Temo que o conceituado intelectual tenha levado a sério demais as fanfarronadas da dupla Chávez-Morales. Os fanfarrões não fazem a História. Podem assustar, falar, ameaçar com raios e trovões, dar a impressão de que tomam medidas drásticas, mas nada é para valer. Dão o dito por não dito, o feito por não feito, e, assim que contabilizam os lucros de sua comédia de terror, recuam das ameaças e as coisas permanecem mais ou menos do mesmo tamanho. O carro da História é muito pesado para ser movido à força de bravatas e decisões levianas. Por isso não nos devemos fiar nos caprichos dos demagogos, que chantageiam o povo com sua concepção mágica e pré-lógica da política, fazendo crer que podem mudar a sociedade e a economia de uma hora para outra, num passe de ilusionismo. As propostas de Hugo Chávez, como a Alba, um tratado comercial alternativo à Alca, não têm a menor consistência e nenhuma possibilidade de prosperar.

Na História não há lugar para caprichos, decisões isoladas ou soluções alternativas ao arrepio das correntes de força predominantes, que não se constituem de "idéias", nem de "ideais" ou de opiniões vagas e discricionárias; correntes de força que se impõem na História de forma imperiosa e irresistível, análogas em tudo à prepotência das forças da natureza. É preciso obedecer à gravidade, à energia do vento e das águas para dominá-las.

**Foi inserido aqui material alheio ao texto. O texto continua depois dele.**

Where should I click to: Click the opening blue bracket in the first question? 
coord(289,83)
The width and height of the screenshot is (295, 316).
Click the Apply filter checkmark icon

Da mesma forma, se quisermos aperfeiçoar as instituições políticas e econômicas vigentes, temos, primeiro, de aceitá-las como são para, num segundo momento, reformá-las segundo suas virtualidades. Está escrito que o destino da América Latina (AL) depende de três ou quatro países hegemônicos: Brasil, Argentina, México e, agora, o Chile. Pensar que a Venezuela ou a Bolívia vão desequilibrar o jogo entre essas quatro peças principais do tabuleiro político latino-americano não passa de puro devaneio ou alucinação, fantasmagorias. Neste xadrez, cedo ou tarde o poder de decisão volta para as peças-chave, o rei, a dama, a torre e o bispo, não obstante a rebeldia dos peões e dos cavalos.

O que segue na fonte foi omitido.